RAJA AMPAT – Dinas Kebakaran, Penyelamatan dan Satuan Polisi Pamong Praja Provinsi Papua Barat Daya menggelar simulasi penanganan kebakaran dan non kebakaran di halaman Kantor Bupati Raja Ampat, Kamis (11/6/2026).
Kegiatan tersebut dilaksanakan setelah para peserta menerima materi sosialisasi pencegahan dan penanganan kebakaran. Simulasi dilakukan sebagai bentuk implementasi dari materi yang telah diberikan sekaligus mengukur tingkat kesiapsiagaan dan respons peserta dalam menghadapi situasi darurat.

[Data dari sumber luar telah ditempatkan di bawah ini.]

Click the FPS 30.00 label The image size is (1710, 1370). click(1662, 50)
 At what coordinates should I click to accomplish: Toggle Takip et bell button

Pada simulasi penanganan kebakaran, peserta mempraktikkan penggunaan Alat Pemadam Api Ringan (APAR) untuk memadamkan api yang berasal dari dua media drum yang telah disiapkan sebagai sumber api latihan. Selain menggunakan APAR, peserta juga diperkenalkan dengan metode pemadaman sederhana menggunakan karung goni basah yang dapat dimanfaatkan dalam kondisi darurat.

Sementara itu, dalam simulasi penanganan non kebakaran, peserta diberikan pelatihan penanganan dan evakuasi satwa liar berupa dua ekor ular tidak berbisa. Simulasi ini bertujuan meningkatkan pemahaman petugas damkar dan masyarakat terhadap langkah-langkah yang aman dalam menghadapi gangguan satwa yang kerap ditemukan di lingkungan permukiman.
Melalui simulasi tersebut, Dinas Kebakaran, Penyelamatan dan Satuan Polisi Pamong Praja Provinsi Papua Barat Daya berharap peserta tidak hanya memahami materi secara teori, tetapi juga memiliki keterampilan dasar yang dapat diterapkan saat menghadapi kejadian kebakaran maupun kondisi darurat lainnya di lingkungan masing-masing.